The Australian Competition and Consumer Commission (ACCC) said that it had extracted a court-enforceable undertaking from NBN Co and had also issued the company a “formal warning”. [pdf]
The warning pings NBN Co for cutting a deal with Macquarie Telecom but not making the terms of that deal transparent - or available to other access seekers.
This included giving Macquarie Telecom notice of indicative pricing for NBN Enterprise Ethernet services up to five months ahead of anyone else.
“NBN Co did not give other access seekers an equivalent opportunity to consider the same information about the new eligible service being developed by NBN Co,” the ACCC said.
But it also covers a series of contracts signed at the same time that Macquarie Telecom publicly lauded a six-year deal it had struck with NBN Co to offer ‘business class NBN’ services.
The contracts obliged NBN Co to make “network preference payments” to Macquarie Telecom at regular intervals.
These payments “were offered in exchange for Macquarie Telecom agreeing, subject to certain specified exceptions, to use NBN Co for the supply of all off-net fixed line carriage services … and migrating its current base of off-net fixed line carriage services to NBN Co”.
Other contract terms were also offered around the rollout of FTTP to business premises and around end user churn and renewals.
The ACCC said NBN Co did not “disclose to other access seekers details of the benefits available under equivalent terms and conditions of supply” - meaning other RSPs would not have been aware of the kinds of terms being offered.
The commission said that at least one other access seeker tried to cut a similar but separate deal with NBN Co but was “not made an offer”.
Additionally, NBN Co offered different deals to telcos regarding the cost of building out FTTP to business premises.
Some retail service providers had to pay for the build costs immediately after the work was completed.

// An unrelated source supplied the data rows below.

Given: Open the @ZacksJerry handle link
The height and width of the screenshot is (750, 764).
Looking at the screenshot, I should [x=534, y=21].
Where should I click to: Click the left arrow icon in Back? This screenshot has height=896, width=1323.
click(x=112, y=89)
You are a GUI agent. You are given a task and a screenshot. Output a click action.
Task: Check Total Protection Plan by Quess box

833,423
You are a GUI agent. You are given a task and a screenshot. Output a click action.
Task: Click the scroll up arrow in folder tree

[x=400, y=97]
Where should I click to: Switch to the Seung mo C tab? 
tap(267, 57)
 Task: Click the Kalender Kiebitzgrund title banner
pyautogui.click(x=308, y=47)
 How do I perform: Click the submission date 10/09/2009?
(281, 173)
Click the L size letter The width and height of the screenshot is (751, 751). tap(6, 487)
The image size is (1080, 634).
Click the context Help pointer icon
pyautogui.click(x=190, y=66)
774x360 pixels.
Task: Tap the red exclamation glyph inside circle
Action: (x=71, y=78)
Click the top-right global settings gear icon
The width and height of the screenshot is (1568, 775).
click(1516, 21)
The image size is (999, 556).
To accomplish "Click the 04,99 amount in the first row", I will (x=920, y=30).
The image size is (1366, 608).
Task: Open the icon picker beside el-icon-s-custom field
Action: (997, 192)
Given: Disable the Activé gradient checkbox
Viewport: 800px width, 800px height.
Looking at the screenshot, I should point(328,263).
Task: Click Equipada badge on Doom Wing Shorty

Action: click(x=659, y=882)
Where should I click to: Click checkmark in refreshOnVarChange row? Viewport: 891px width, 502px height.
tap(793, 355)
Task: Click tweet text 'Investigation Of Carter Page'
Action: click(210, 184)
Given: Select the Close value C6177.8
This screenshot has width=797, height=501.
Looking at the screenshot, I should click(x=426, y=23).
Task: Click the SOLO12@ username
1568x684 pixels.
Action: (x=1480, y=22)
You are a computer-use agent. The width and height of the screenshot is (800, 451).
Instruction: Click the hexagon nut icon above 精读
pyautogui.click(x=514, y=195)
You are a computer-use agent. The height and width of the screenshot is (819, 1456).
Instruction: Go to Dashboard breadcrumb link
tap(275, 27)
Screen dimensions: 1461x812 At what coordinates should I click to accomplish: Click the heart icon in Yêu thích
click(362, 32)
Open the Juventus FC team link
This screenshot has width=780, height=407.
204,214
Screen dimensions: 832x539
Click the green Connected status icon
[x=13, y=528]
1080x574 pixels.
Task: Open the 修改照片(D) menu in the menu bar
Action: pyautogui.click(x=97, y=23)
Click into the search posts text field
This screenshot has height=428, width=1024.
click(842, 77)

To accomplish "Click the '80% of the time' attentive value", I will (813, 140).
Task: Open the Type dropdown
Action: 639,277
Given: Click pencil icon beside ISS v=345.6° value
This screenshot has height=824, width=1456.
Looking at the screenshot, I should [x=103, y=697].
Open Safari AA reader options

Others, however, were offered contractual terms whereby the build costs were deferred and then either fully or partially offset by revenue received by NBN Co for services delivered over that fibre.
The effect of this was that build costs could be fully or partially waived - but again, that depended on the deal agreed with NBN Co.
Macquarie Telecom benefited from the deferred charge deal. Similar terms to the deal with Macquarie Telecom were again not offered to other access seekers.
Despite ruling that NBN Co’s business unit had “failed to comply with its non-discrimination obligations on a number of fronts”, ACCC chair Rod Sims said in a statement that the ACCC “has not identified evidence that the conduct resulted in specific harm or competitive detriment before it came to light.”
“Market feedback suggests that NBN Co’s entry into the wholesale enterprise market has increased competition, particularly in areas where Telstra is the only other fixed-line infrastructure provider,” Sims said.
Sims said that the undertaking would “ensure that all access seekers can compete on an equal footing going forward”.
“We will be closely monitoring NBN Co’s conduct under the enforceable undertaking, and reserve our right to take further action if we are not satisfied,” Sims said.
NBN Co said in a statement it took its regulatory obligations “very seriously” and “welcomes the clarity and certainty provided by the undertaking”.
A Macquarie Telecom spokesperson said that it "is aware of the ACCC’s interest in NBN Co but we have been advised by the ACCC that we were not part of the investigation and there was no finding in relation to Macquarie Telecom."
"We will continue to engage with the NBN Co, in line with the ACCC finding, to provide business-grade NBN for our customers."